TASK REQUIREMENTS – In the listing below, locate the lines that hold "dimensions" and copy them.
※ ※ ※
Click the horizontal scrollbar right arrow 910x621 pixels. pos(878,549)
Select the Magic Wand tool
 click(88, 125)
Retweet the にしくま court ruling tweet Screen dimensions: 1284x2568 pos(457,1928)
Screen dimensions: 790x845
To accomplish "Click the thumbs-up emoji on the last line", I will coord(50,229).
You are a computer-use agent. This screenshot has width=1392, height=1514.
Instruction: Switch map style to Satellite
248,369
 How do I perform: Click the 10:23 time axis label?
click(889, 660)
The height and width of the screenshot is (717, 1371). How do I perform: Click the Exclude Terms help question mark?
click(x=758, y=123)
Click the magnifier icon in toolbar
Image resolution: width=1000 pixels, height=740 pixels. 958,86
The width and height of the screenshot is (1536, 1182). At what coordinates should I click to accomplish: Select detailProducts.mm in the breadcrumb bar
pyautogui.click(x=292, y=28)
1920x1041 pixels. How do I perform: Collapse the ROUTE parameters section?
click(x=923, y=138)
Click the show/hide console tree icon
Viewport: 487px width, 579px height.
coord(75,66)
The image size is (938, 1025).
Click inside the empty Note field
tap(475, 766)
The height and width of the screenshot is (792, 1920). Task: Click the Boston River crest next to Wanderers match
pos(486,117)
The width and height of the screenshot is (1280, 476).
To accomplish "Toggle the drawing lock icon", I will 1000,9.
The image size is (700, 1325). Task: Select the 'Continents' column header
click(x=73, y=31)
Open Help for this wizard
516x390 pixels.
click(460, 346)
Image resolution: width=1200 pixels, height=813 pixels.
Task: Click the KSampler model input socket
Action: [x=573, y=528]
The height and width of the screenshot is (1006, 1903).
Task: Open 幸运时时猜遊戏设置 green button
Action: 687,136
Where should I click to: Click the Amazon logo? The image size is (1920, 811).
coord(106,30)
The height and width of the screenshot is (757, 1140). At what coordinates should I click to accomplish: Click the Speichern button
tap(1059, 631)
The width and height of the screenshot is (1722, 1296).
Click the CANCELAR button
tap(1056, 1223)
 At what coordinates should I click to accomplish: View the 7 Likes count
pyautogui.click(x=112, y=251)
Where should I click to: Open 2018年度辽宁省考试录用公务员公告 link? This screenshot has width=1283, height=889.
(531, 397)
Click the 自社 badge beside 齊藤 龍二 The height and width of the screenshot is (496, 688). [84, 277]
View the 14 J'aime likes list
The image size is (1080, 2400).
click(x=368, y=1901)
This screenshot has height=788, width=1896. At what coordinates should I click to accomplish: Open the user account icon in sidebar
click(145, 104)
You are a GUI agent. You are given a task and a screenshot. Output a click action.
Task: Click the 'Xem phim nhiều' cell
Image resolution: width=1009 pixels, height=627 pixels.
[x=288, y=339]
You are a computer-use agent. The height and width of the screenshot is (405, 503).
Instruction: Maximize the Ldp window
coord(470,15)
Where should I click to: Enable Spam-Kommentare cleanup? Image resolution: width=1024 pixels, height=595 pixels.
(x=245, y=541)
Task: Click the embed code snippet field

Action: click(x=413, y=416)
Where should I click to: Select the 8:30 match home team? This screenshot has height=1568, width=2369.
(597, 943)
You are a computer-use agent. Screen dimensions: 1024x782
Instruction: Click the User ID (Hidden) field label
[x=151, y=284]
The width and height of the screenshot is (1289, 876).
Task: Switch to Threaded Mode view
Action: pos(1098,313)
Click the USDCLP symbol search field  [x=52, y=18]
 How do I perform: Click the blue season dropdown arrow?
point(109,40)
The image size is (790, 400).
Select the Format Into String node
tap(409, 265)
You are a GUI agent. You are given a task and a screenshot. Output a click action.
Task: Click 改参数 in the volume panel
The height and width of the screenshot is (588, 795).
※ ※ ※
OUTPUT OF THE TASK –
Retweet the にしくま court ruling tweet Screen dimensions: 1284x2568 pos(457,1928)
Screen dimensions: 790x845
You are a computer-use agent. Screen dimensions: 1024x782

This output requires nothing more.